It’s that time of year again when many of us prepare to “spring forward,” a yearly practice known as daylight saving time (DST). While setting our clocks ahead one hour in March may be an insignificant change for some, it can be a big adjustment for seniors and older adults.
Losing that one hour of sleep can actually cause sleep disruptions, an elevation in cardiovascular disease or heart disease, a rise in driving accidents and injuries, and drowsiness the next day, according to a recent study.
But these effects particularly add up and can impact elderly populations, Peter Polos, MD, a sleep medicine specialist and sleep expert at Hackensack Meridian Health, told Seasons.
“While the degree of effects varies individual to individual, the time change has a greater impact on the elderly than the non-elderly,” he said. “They’re even more vulnerable to changes in their sleep schedule because they have to get up an hour earlier and they’re getting up earlier to begin with. Now, they have more light exposure that makes the onset of sleep later in the evening.”
How does daylight saving time affect our body and sleep?
Many people are guided by circadian rhythms, the internal body clocks that give us cues on when to get up or go to bed. These rhythms also follow a 24-hour cycle and are dependent on light exposure. However, any disruption to this rhythm, like daylight saving, can throw off sleep cycles.
Furthermore, light suppresses the production of melatonin, a hormone your brain releases in response to darkness.
“When we take someone and expose them to light earlier in the day, it’s going to delay your sleep onset because your brain now says, ‘There’s more daylight, I’ll hold off on releasing melatonin,’” Polos said. “That will then push you to sleep later in the evening.”
Not only does your circadian rhythm play a role in your sleep schedule, but the rhythm also controls the release of your body’s hormones that can influence mood and hunger, according to Northwestern Medicine.
Not only does your circadian rhythm play a role in your sleep schedule, but the rhythm also controls the release of your body’s hormones that can influence mood and hunger.
When circadian rhythms shift, especially when time is modified, some people can experience changes to their body, including:
- Cluster headaches – These are headaches that cluster on one side of the head and can cause unbearable pain for days or weeks.
- An increase in appetite – This is caused by an increase in ghrelin, a hormone that regulates hunger.
- An elevation in mood – Higher levels of sun exposure can increase serotonin levels, which can boost mood.
“Whenever the time changes, it may cause a little bit of confusion at first because of the inclination to want to go to sleep or want to sleep later,” Polos said. “But eventually we will have to adapt to that.
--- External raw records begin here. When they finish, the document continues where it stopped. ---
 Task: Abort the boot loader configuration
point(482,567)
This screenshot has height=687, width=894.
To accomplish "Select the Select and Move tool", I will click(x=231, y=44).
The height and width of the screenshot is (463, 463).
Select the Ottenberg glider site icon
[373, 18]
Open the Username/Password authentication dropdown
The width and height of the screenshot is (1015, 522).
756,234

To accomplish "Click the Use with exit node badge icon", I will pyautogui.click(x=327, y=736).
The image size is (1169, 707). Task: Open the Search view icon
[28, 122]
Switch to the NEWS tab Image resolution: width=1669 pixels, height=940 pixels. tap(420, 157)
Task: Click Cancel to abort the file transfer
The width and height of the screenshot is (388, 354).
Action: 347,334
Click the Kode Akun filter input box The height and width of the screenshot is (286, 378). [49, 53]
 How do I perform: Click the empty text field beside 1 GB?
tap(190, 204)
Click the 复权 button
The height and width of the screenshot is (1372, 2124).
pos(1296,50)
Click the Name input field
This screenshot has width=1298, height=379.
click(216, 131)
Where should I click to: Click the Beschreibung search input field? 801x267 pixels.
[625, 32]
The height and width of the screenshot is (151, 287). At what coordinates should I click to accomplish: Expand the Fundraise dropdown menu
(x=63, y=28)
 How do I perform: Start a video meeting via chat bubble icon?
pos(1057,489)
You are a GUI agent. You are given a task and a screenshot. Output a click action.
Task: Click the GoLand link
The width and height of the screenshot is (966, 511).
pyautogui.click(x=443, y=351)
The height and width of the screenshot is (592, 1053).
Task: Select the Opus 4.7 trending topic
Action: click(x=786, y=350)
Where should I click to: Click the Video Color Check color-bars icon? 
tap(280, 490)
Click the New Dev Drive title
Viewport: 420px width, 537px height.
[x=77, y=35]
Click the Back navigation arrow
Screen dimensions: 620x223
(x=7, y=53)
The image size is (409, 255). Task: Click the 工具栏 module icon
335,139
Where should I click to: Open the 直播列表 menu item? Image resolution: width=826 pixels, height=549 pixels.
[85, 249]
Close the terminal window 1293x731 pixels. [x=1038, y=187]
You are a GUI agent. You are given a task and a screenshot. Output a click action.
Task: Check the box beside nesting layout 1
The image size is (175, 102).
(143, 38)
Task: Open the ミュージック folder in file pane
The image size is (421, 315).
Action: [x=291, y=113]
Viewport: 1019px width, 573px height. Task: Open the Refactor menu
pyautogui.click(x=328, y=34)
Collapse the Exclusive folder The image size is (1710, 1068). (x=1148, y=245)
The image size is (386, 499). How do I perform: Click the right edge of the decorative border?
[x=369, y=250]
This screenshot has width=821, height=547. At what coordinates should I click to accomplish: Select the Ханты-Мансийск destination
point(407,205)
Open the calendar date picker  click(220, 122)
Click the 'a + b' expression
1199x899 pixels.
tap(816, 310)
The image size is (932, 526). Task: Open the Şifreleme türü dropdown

I don’t think there are any real long-term effects caused by DST, but there could definitely be some short-term effects.”
Why is ‘springing forward’ more challenging on seniors?
For most adults, chugging an extra cup of coffee or energy drink can be enough to adjust to the time change, but that isn’t the same for older adults, especially those who suffer from chronic health conditions.
In fact, the transition to longer periods of daylight or darkness can potentially cause loss of sleep and confusion in seniors, Enmanuelle Pardilla-Delgado, PhD, research fellow in sleep medicine at the Brigham and Women’s Hospital, told Seasons.
…the transition to longer periods of daylight or darkness can potentially cause loss of sleep and confusion in seniors.
“Older adults already have lighter sleep schedules and more fragmented (shallow) sleep. These conditions already set them up, making it harder for them to adjust to any sort of change,” he said. “That includes not only daylight saving but changing time zones as well.”
Pardilla-Delgado added some seniors who have chronic health conditions like dementia or Alzheimer’s may also suffer sundowning, a state of confusion that typically occurs in the late afternoon and spans into the night.
Those who experience sundowning symptoms may have problems with sleeping, experienced anxiety, agitation, pacing and timing disorientation.
“If you’re setting the clock earlier in the spring, that means that time is not going to correspond as much with the actual sun going down,” Pardilla-Delgado said. “So, I think it’s very likely that you might have stronger symptoms of sundowning during this transition period.”
The Alzheimer’s Association states changes in sleep schedules can also impact some seniors’ ability to accurately take medications on time/correctly, and sleepiness can lead to falls or injuries.
However, there are ways to manage the transition and alleviate some of the potential challenges that stem from DST.
How can I adjust to the time change?
The good thing is potential disruptions set off by DST are not genetic, but environmental. This means people can easily adjust behaviors that may cause issues, such as a poor sleep schedule or drowsiness.
Here are some suggestions to help those most affected by the change to DST, as recommended by Polos and Pardilla-Delgado:
- Anticipate the change.
- Establish a sleep routine and stick to it.
- Avoid sleep disruptors, including caffeine, alcohol and medications.
- Exercise during the day or spend time outdoors.
- Three to four days before DST, gradually alter your bedtime to 15 or 20 minutes earlier.
- Practice good sleep hygiene, such as turning off electronics and sleeping in dark, quiet and cool environments.
If you find yourself or a senior loved one struggling with sleep issues related to DST, reach out to a medical professional to seek advice.